PROBLEM DETAILS
Write out every record exactly as it appears. Skip the pictures.
(DATA EXCERPTS)
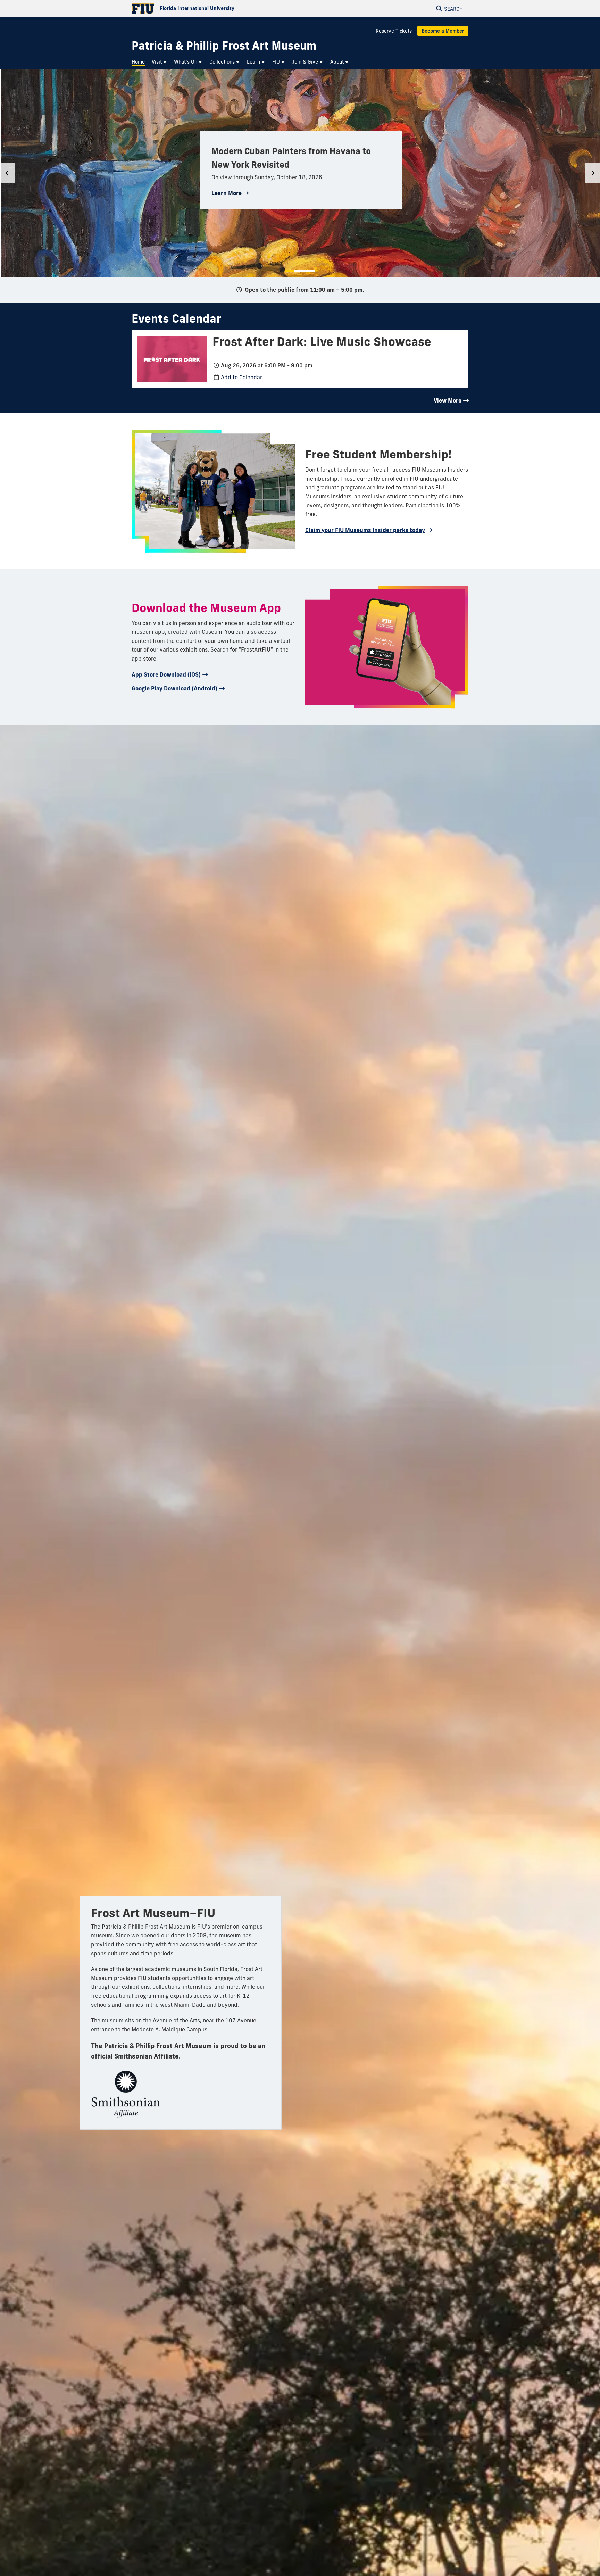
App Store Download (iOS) (166, 674)
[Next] (592, 173)
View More (447, 400)
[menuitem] (140, 62)
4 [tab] (311, 271)
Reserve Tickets (394, 31)
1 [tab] (289, 271)
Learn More (226, 193)
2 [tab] (297, 271)
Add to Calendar (241, 377)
(End DATA EXCERPTS)
EXPECTED ANSWER
App Store Download (iOS) (166, 674)
[Next] (592, 173)
View More (447, 400)
[menuitem] (140, 62)
4 [tab] (311, 271)
Reserve Tickets (394, 31)
1 [tab] (289, 271)
Learn More (226, 193)
2 [tab] (297, 271)
Add to Calendar (241, 377)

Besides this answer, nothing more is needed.